*Action item*: From the entries below, print exactly the span beginning with the line holding "The width and height of the screenshot is (1023, 714)." and ending with the line holding "Task: Click 肖楠's muted microphone icon", endpoints included, and skip any pictures.

(Source records)

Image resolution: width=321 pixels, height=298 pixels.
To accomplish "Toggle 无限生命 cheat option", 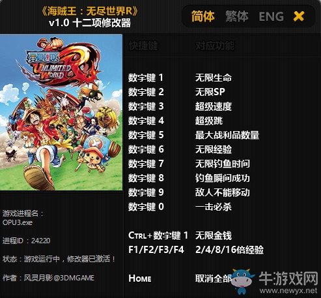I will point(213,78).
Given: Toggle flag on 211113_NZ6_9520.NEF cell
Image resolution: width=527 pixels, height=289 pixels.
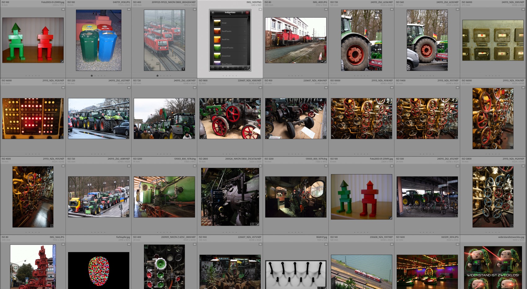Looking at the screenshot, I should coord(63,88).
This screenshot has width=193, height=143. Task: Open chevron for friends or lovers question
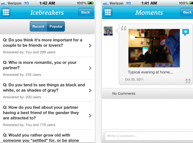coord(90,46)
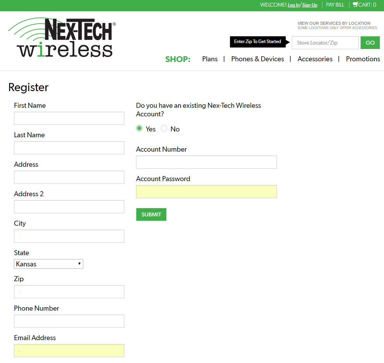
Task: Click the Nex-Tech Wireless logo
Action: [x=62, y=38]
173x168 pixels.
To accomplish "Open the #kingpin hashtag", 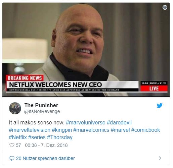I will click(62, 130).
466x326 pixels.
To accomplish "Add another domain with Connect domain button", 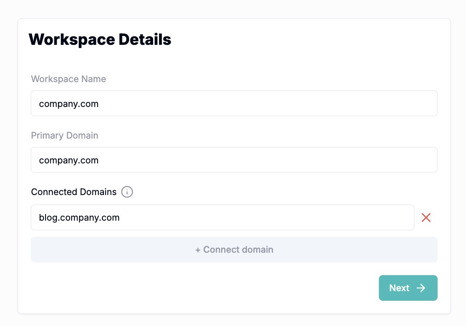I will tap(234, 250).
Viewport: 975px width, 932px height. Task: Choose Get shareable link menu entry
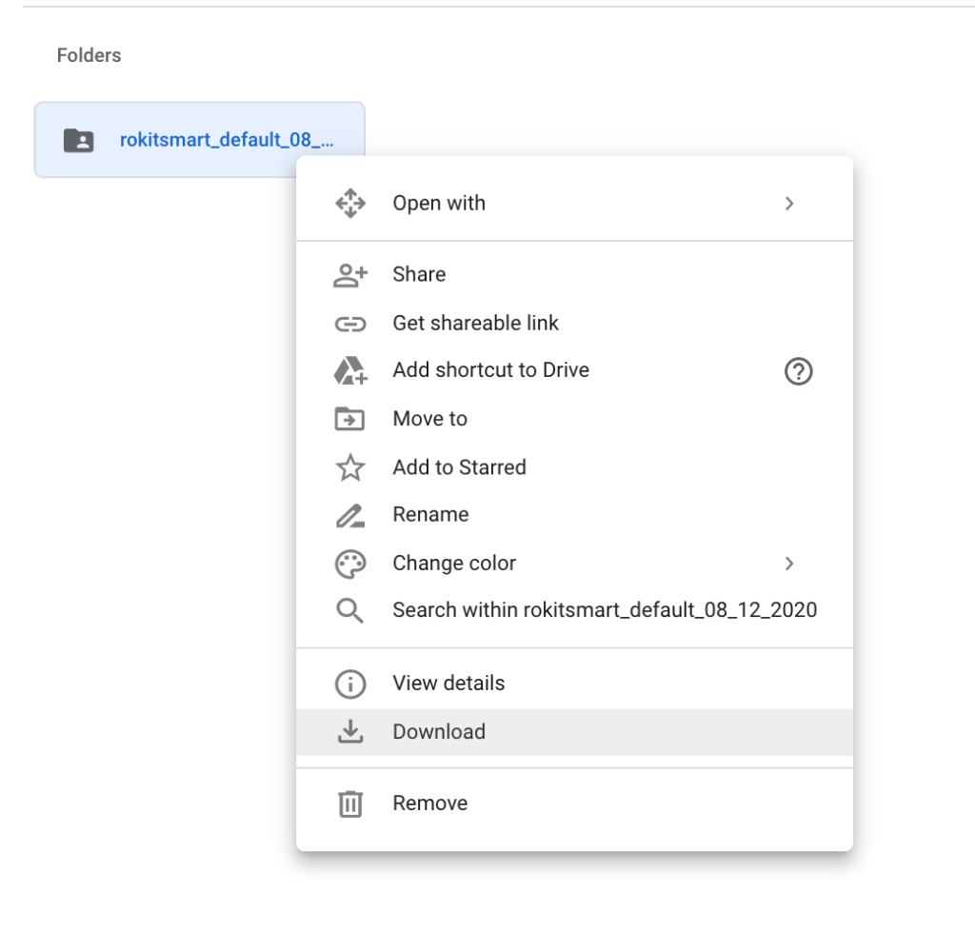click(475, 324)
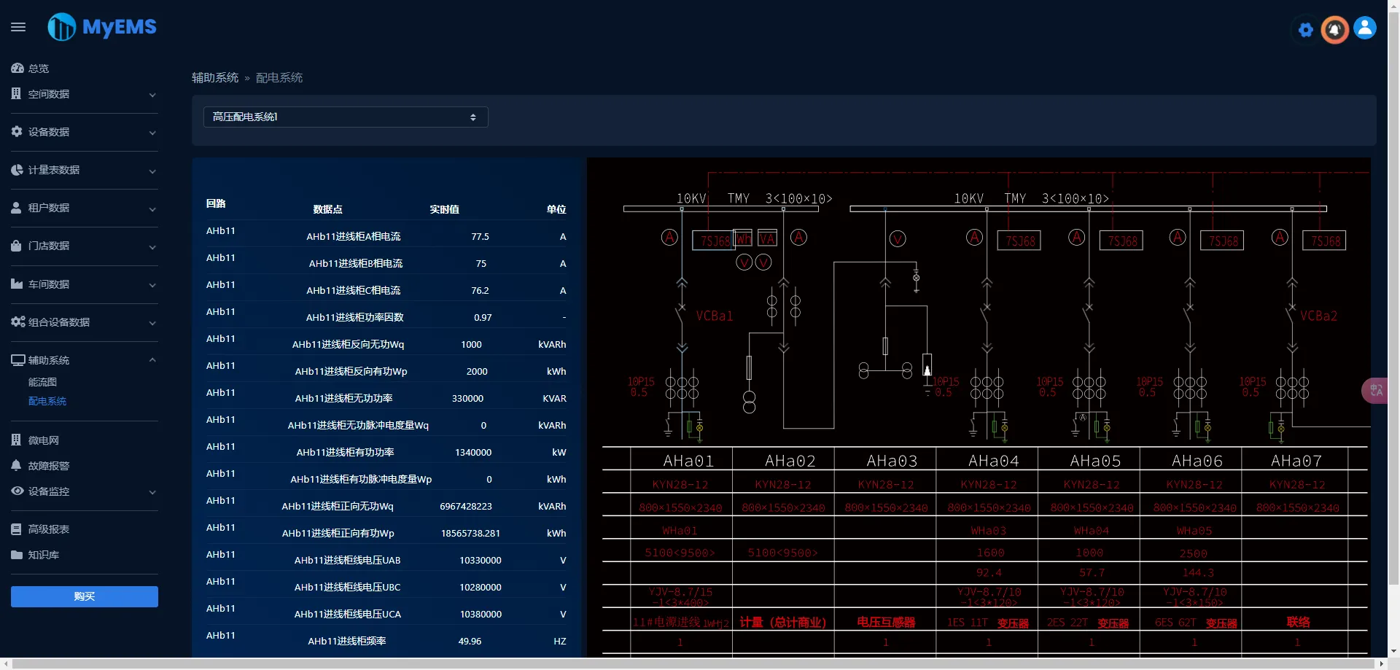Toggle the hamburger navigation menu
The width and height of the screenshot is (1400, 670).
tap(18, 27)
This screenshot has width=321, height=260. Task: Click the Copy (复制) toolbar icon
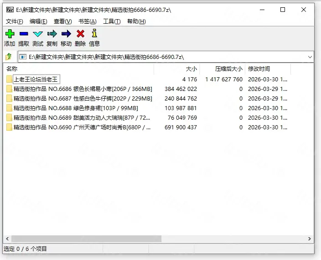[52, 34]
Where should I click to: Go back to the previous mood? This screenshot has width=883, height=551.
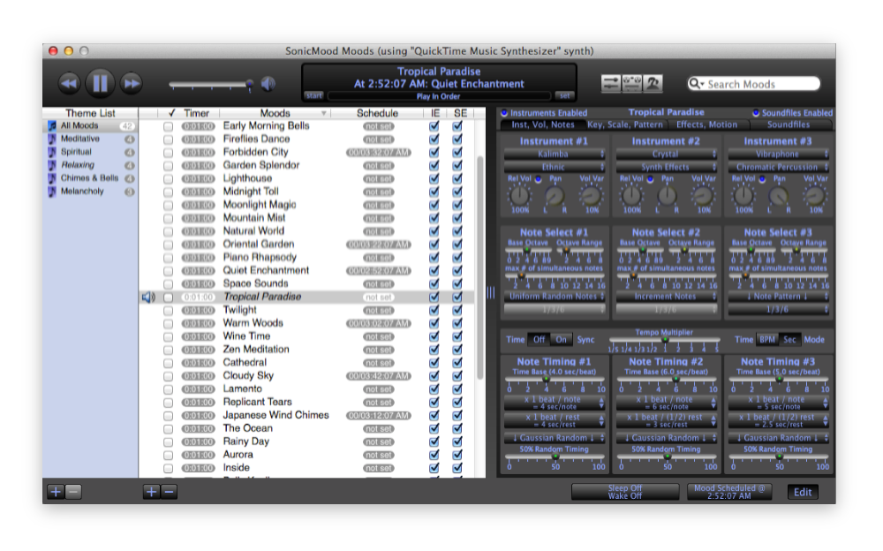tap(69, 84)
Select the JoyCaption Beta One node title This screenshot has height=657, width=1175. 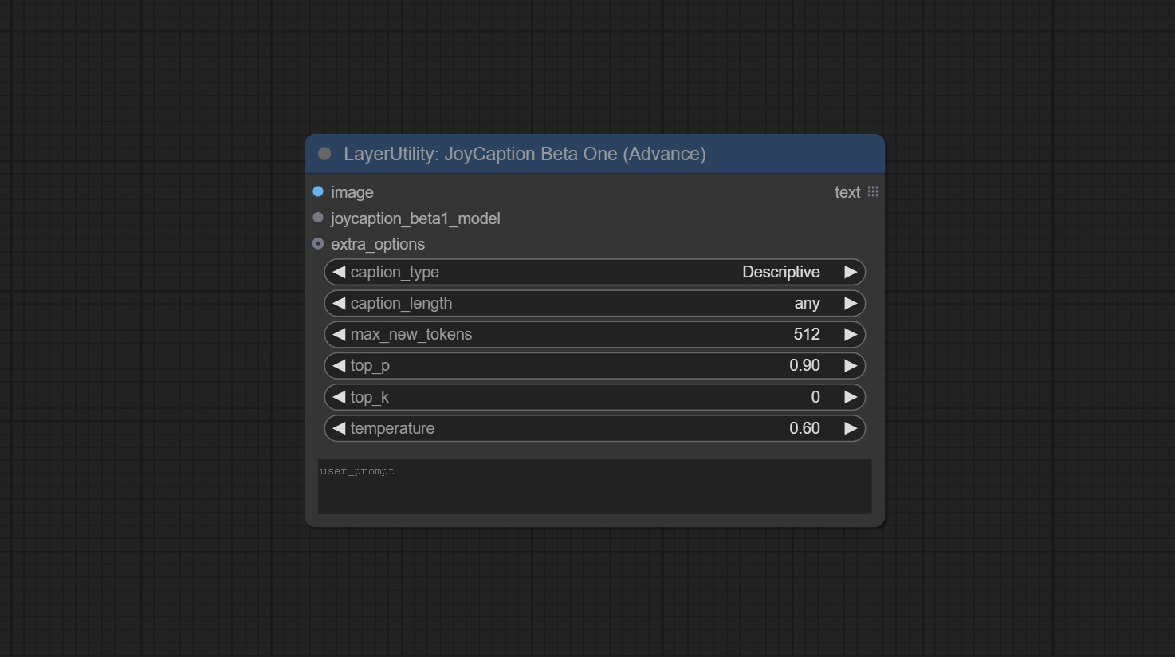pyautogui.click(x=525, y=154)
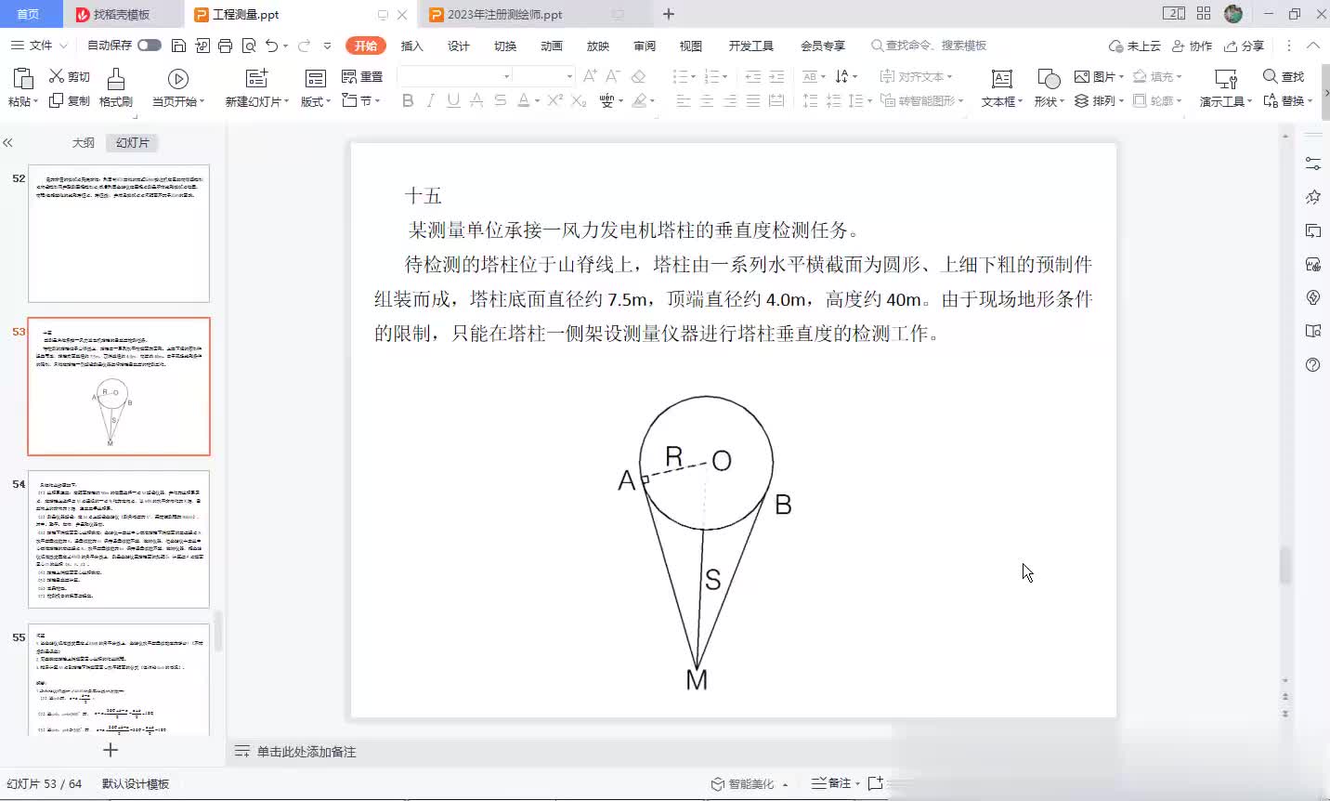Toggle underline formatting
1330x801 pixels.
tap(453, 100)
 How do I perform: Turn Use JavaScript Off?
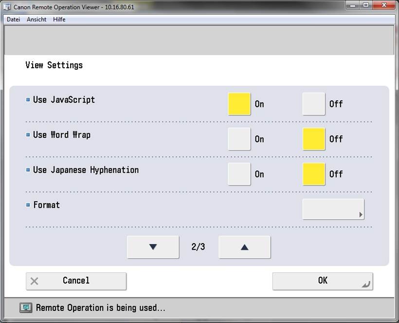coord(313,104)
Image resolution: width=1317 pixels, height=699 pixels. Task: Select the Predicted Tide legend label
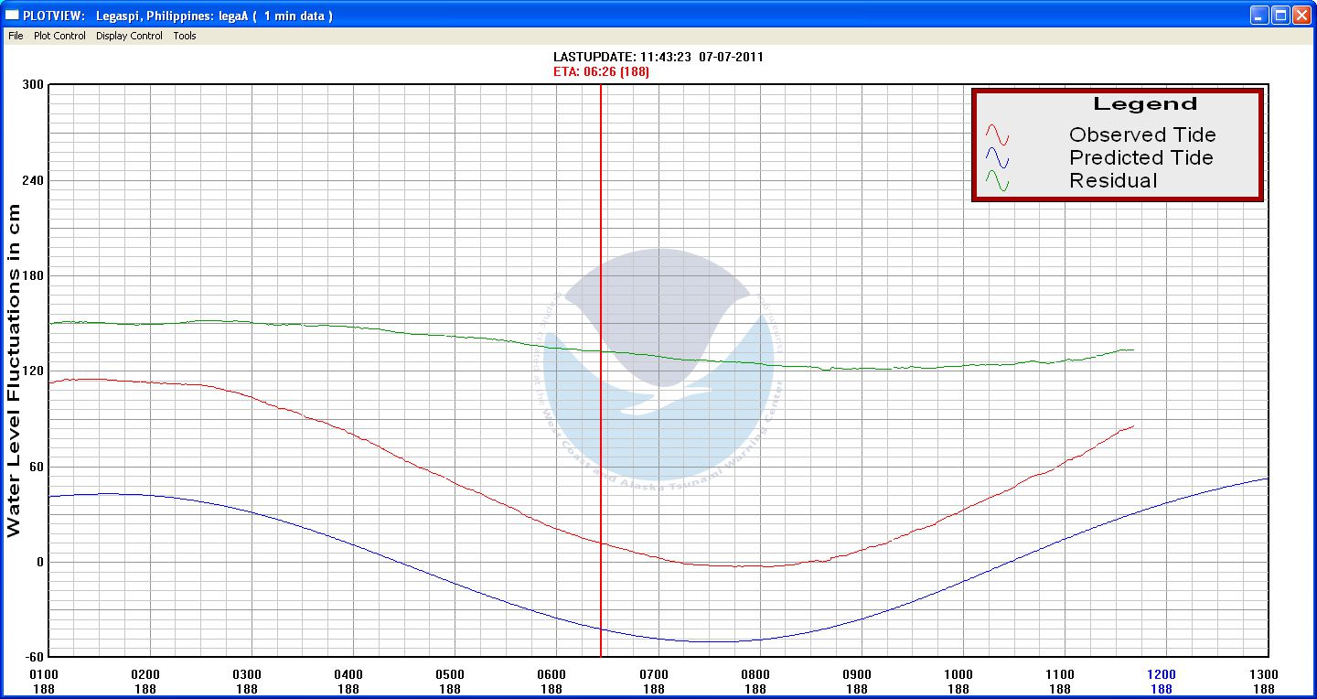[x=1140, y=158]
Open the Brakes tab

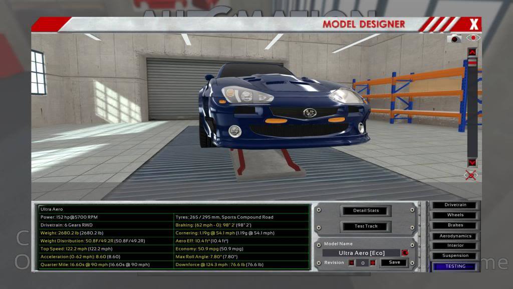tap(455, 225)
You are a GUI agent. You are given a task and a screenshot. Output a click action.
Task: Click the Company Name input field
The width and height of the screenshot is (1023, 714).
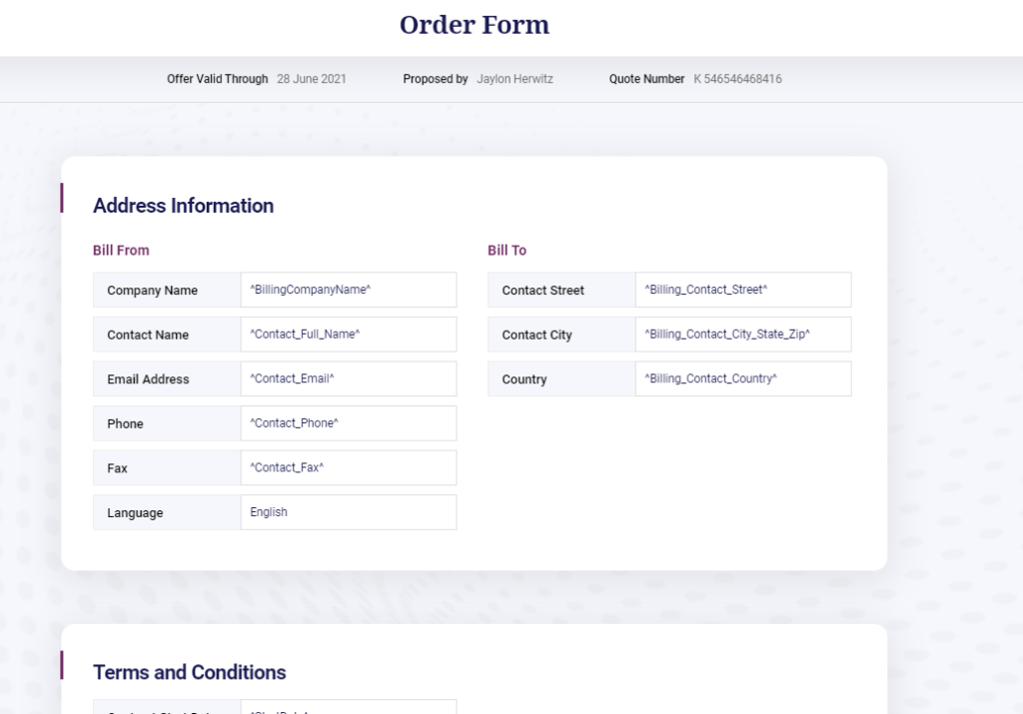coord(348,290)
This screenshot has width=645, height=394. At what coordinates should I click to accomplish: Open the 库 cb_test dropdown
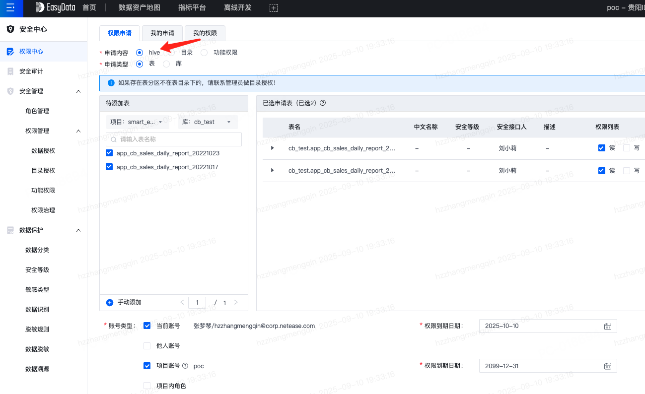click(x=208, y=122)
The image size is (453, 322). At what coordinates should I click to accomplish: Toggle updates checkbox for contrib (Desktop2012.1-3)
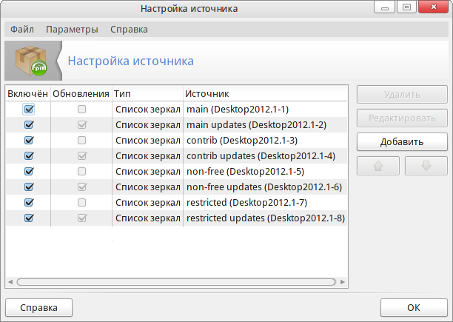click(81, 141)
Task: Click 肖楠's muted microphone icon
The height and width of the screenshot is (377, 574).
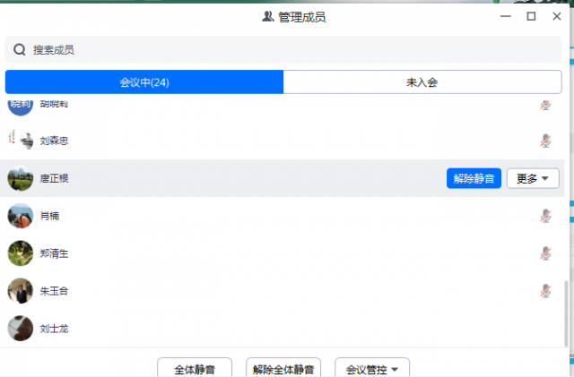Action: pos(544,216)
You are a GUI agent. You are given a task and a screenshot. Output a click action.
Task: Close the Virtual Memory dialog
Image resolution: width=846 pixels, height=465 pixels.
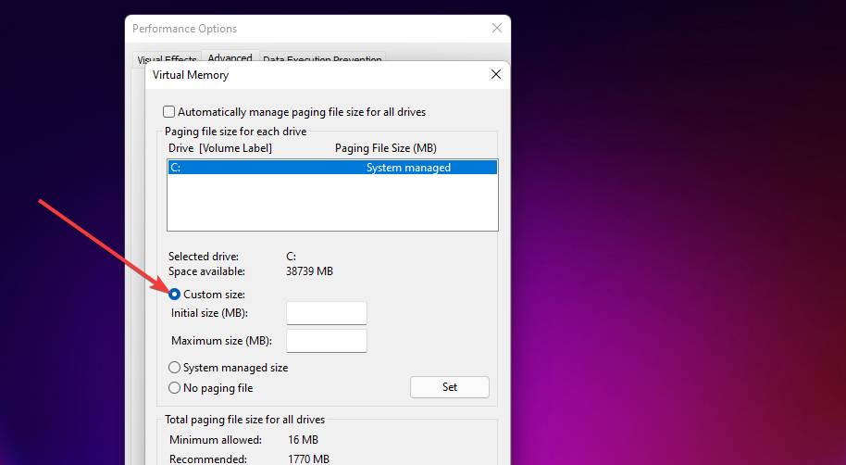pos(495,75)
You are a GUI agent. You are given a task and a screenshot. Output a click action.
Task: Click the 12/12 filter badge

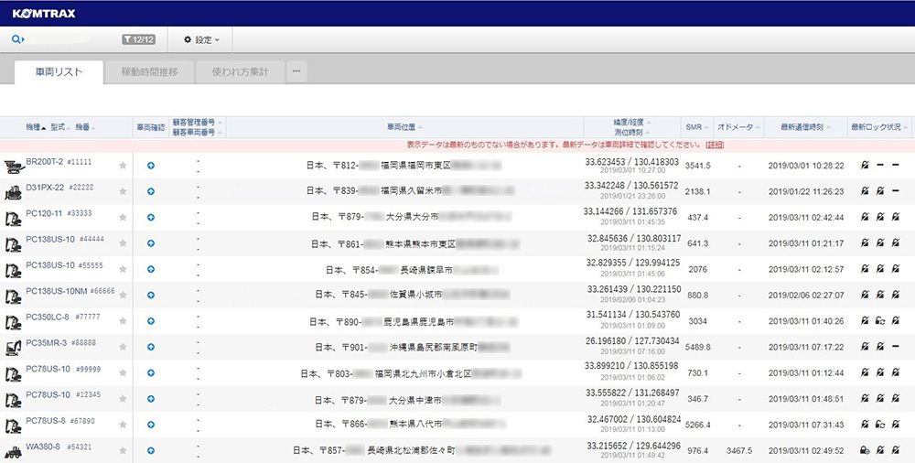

*The completed task*:
The width and height of the screenshot is (1023, 714).
coord(348,290)
This screenshot has width=645, height=394. At what coordinates should I click to accomplish: Open the 库 cb_test dropdown
click(x=208, y=122)
The image size is (453, 322). At what coordinates should I click to accomplish: Toggle updates checkbox for contrib (Desktop2012.1-3)
click(81, 141)
Task: Click 肖楠's muted microphone icon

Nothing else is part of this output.